Ancient climates—or paleoclimates—can be recorded in other layered deposits, too: those of which stalactites and stalagmites (known collectively as speleothems) are formed, and the growth rings of ancient tree trunks.
The importance of paleoclimate records can be illustrated by a simple example. Scientists studying modern ocean current systems had not considered the possibility that deep-ocean circulation could change until it was shown that circulation patterns during the last ice age, 20,000 years ago, were radically different from those in operation today. Ocean circulation is now known to have a major influence on climate.
Paleoclimate records are, therefore, an essential resource in the quest to unravel the workings of Earth’s ocean–climate system, and the region between New Zealand and Antarctica is a very important archive. The great ice sheets of Antarctica, which contain 29 million cubic km of ice, have been major drivers of Earth’s climate, although just how and why are still poorly understood. New Zealand sits adjacent to the planet’s largest single source of deep, cold oceanic water: the Pacific Deep Western Boundary Current. Carrying a staggering 16 million cu m of water a second past New Zealand’s shores—80 times the flow of the Amazon River in flood—this forms part of the “great ocean conveyor” that plays a major role in the movement of heat around the planet.
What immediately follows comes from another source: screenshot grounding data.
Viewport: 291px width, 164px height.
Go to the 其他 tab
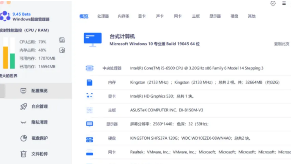pos(251,16)
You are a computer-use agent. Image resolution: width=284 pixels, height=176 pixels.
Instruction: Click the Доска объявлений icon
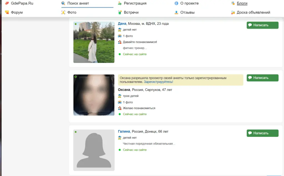pyautogui.click(x=233, y=13)
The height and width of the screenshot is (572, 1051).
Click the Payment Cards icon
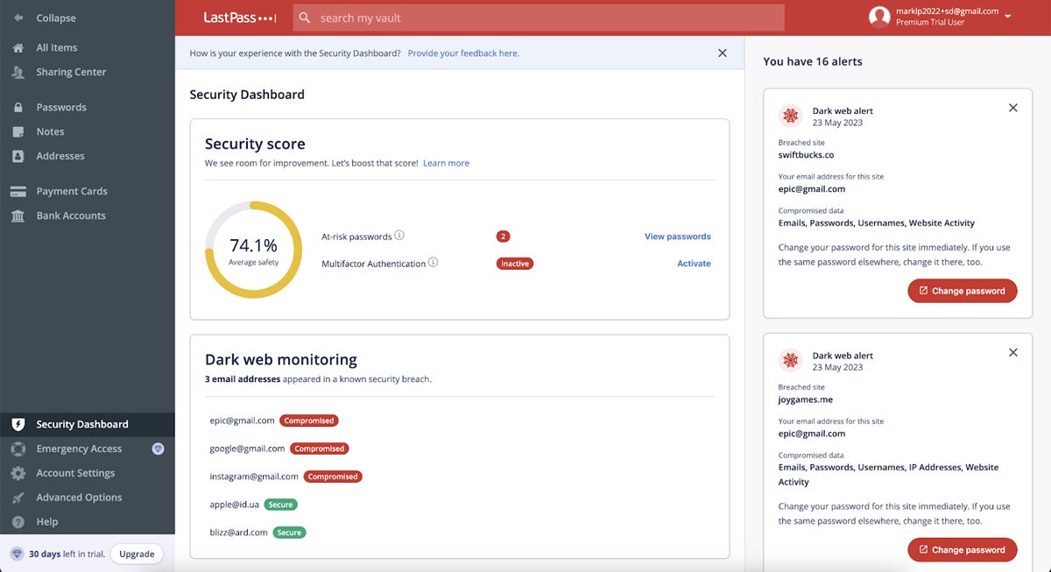coord(18,192)
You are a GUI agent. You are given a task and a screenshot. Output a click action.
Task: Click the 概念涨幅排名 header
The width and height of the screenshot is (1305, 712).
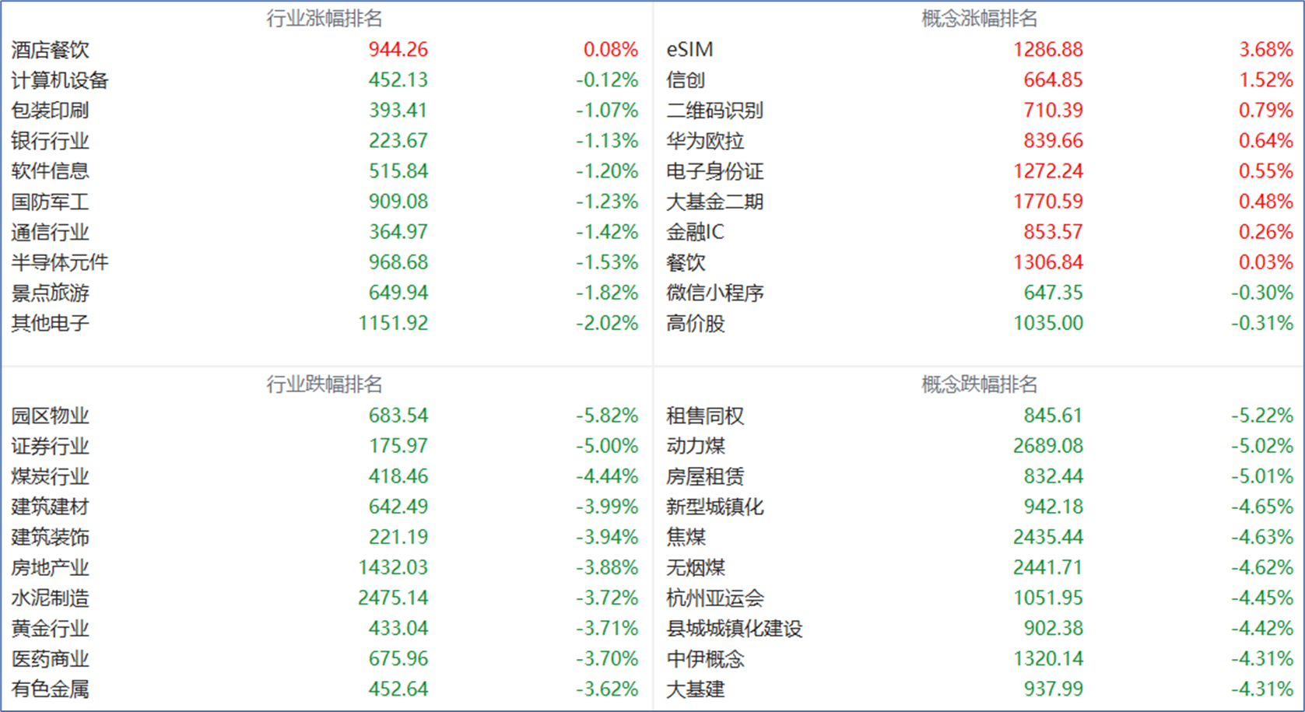979,19
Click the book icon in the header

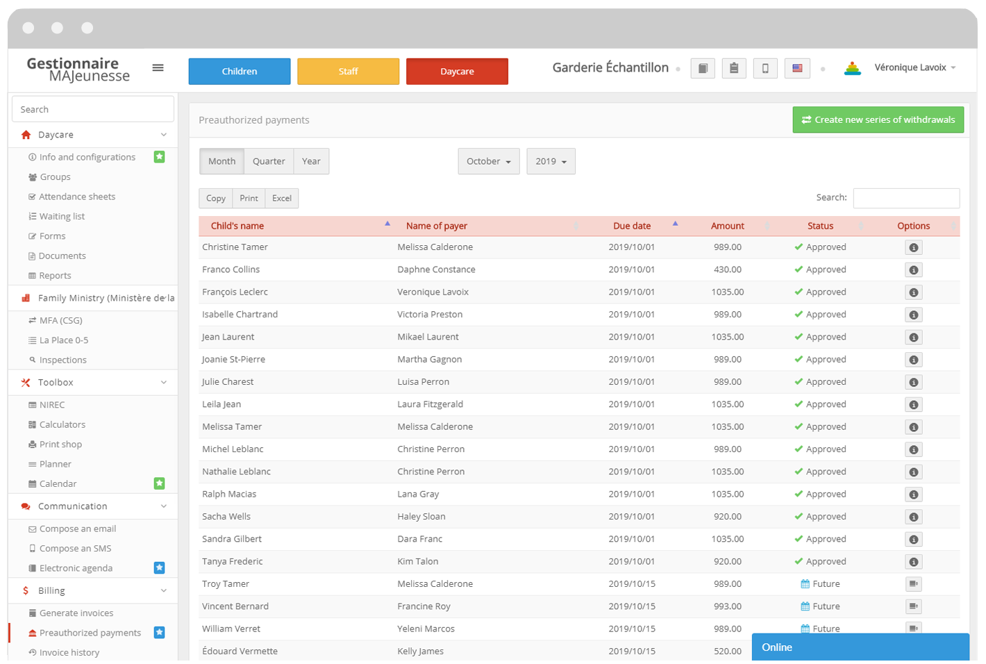(x=703, y=68)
The 35-million-year history of this current is preserved in New Zealand’s paleoclimate annals. And for the past 70 million years, New Zealand has sat in glorious isolation in the south-west Pacific, far from the well-studied paleoclimate records of the Northern hemisphere. For this reason it has a unique perspective to contribute to the study of climate research. For example, it remains unclear whether past climate events in the Northern hemisphere have affected southern regions in the same way or at the same time. Both New Zealand and Antarctica have scores of rich paleoclimate records, many of which remain unexamined and might well shed light on this and on other important matters.
Further reading:
Richard B. Alley, 2002. The Two-Mile Time Machine: Ice cores, abrupt climate change, and our future. Princeton University Press, 240 pp.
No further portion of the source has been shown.